_Source passage_
================================
How Oracle PL/SQL Exceptions Propagate?
A PL/SQL program is an anonymous block, a procedure, or a function. This program can call other procedures or functions, or nest an anonymous block within that block. So at any given point in execution, there might be several layers of PL/SQL blocks nested within other blocks. Each PL/SQL block can have its own exception section, or it can be totally void of exception handlers.
To determine the appropriate exception-handling behavior, PL/SQL follows rules regarding:
- Scope: The PL/SQL block or blocks in which an exception can be raised and handled.
- Propagation: The way in which an exception is passed back through enclosing blocks until it is handled or is resolved to be an unhandled exception.
When an exception is raised, if PL/SQL cannot find a handler for it in the current block or subprogram, the exception propagates. That is, the exception reproduces itself in successive enclosing blocks until a handler is found or there are no more blocks to search. If no handler is found, PL/SQL returns an unhandled exception error to the host environment.
Exceptions cannot propagate across remote procedure calls done through database links. A PL/SQL block cannot catch an exception raised by a remote subprogram.
The following three Figures illustrate the basic exception propagation rules defined in the Oracle PL/SQL.
Figure 1 Propagation Rules: Example 1
In the above figure 1, the innermost block has an exception handling section, when exception A is raised, PL/SQL first checks to see if the exception A can be handled in this section. PL/SQL scans the exception handlers and finds that it is handled in this block locally, after which the execution resumes in the enclosing block.
================================
_Listed entries_
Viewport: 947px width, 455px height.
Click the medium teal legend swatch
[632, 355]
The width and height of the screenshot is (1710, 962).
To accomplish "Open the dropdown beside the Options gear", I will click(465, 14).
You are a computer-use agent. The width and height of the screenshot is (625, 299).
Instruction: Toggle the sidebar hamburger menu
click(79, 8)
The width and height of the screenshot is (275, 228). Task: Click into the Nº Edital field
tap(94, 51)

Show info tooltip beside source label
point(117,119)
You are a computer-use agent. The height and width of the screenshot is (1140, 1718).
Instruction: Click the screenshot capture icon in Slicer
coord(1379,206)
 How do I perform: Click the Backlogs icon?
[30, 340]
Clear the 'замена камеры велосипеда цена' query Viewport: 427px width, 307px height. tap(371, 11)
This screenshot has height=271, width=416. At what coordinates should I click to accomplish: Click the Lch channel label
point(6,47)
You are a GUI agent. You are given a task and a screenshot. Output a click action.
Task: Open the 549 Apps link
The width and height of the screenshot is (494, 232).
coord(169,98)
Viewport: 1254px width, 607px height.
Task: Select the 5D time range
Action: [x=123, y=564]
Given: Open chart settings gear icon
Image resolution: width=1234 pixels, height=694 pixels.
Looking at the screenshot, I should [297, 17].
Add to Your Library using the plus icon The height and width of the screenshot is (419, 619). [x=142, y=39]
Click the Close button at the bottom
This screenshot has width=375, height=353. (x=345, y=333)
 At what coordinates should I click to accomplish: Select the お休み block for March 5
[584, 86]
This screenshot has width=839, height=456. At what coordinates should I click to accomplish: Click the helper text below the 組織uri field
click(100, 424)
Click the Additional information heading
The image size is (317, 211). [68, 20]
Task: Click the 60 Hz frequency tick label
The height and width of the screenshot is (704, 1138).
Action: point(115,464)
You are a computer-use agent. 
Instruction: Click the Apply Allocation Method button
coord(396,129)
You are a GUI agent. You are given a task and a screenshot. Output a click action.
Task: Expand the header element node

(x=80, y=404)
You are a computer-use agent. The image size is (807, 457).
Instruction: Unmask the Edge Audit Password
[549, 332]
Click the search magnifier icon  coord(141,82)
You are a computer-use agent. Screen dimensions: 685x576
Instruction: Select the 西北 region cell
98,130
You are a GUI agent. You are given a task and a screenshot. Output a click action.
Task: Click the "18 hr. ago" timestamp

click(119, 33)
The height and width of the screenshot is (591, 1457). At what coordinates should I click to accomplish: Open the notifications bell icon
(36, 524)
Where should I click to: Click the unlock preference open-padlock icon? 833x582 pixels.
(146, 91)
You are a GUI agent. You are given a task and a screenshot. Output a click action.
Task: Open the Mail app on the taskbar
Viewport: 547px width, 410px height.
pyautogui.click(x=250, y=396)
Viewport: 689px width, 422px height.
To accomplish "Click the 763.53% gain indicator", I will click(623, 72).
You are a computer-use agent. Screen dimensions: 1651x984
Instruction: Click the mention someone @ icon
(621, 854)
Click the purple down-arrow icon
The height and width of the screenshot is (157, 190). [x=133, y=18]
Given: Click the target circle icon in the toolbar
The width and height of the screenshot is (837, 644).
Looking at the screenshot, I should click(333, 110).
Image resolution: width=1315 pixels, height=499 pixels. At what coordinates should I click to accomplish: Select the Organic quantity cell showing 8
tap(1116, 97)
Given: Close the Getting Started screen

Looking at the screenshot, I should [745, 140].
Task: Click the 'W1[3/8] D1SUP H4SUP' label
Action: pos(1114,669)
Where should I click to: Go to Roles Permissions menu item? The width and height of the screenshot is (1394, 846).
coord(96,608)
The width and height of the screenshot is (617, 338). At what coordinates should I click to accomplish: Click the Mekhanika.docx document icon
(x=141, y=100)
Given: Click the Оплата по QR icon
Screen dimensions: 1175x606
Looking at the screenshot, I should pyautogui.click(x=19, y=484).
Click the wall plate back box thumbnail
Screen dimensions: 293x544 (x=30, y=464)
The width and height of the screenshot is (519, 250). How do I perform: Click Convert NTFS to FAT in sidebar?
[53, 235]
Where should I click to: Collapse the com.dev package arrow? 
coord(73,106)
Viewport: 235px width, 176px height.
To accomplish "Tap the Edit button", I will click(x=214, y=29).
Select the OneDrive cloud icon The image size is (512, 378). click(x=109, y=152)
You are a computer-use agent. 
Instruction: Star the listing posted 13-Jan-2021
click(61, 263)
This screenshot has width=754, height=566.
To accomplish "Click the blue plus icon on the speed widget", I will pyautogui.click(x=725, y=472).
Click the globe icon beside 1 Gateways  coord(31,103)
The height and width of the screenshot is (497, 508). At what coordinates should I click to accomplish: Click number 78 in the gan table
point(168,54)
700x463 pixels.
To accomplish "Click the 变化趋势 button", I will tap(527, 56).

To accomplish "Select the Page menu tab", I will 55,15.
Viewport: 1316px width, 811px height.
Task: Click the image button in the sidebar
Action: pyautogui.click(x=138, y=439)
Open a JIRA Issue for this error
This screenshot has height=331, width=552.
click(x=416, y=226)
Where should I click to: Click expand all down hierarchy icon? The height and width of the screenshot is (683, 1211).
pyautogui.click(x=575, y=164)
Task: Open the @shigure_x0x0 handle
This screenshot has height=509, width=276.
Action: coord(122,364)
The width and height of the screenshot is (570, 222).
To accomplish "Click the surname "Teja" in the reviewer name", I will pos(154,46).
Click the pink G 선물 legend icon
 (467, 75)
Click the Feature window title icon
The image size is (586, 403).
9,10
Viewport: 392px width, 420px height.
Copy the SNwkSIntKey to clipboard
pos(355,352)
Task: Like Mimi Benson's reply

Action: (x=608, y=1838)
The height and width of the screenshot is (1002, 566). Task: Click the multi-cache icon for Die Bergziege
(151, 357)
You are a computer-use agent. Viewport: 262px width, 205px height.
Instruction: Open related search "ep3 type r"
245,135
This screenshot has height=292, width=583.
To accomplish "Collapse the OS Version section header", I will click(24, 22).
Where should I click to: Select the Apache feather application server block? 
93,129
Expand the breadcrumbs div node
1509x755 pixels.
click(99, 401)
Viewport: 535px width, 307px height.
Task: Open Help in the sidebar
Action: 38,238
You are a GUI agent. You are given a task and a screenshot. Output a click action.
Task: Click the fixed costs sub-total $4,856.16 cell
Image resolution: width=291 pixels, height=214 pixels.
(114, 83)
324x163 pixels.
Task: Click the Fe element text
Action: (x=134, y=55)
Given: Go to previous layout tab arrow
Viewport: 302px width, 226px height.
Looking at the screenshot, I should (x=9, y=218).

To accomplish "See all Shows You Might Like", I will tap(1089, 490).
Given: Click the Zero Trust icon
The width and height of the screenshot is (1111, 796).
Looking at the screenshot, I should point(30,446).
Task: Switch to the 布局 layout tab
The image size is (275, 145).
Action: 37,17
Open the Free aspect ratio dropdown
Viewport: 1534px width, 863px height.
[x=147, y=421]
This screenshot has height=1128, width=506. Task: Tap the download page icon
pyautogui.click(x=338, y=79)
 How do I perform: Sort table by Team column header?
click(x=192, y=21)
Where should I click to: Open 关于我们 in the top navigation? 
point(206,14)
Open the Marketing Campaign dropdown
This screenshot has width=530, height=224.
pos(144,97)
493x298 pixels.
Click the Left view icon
================================
_What is asked_
[A] According to the passage on PL/SQL exception propagation, what does PL/SQL return to the host environment when no handler is found for an exception?
[B] Write the next part of the passage on PL/SQL exception propagation, starting after its final sentence.
You will not need the records.

_Exercise responses_
[A] An unhandled exception error.

[B]
Figure 2 Propagation Rules: Example 2
In the above figure 2, when exception B is raised, PL/SQL first checks to see if the exception B can be handled in the innermost section. Because it was not handled, PL/SQL closes that block and raises the exception B in the enclosing block. Control immediately passes to the outer exception handling section. PL/SQL scans the exception handlers and finds that it is handled in this block, so the code for that handler is executed, after which control passes passes to the host environment.
Figure 3 Propagation Rules: Example 3
In the above figure 3, when exception C is raised, PL/SQL scans all the exception handlers and finds that it can't be handled, so an unhandled exception is returned to the host environment.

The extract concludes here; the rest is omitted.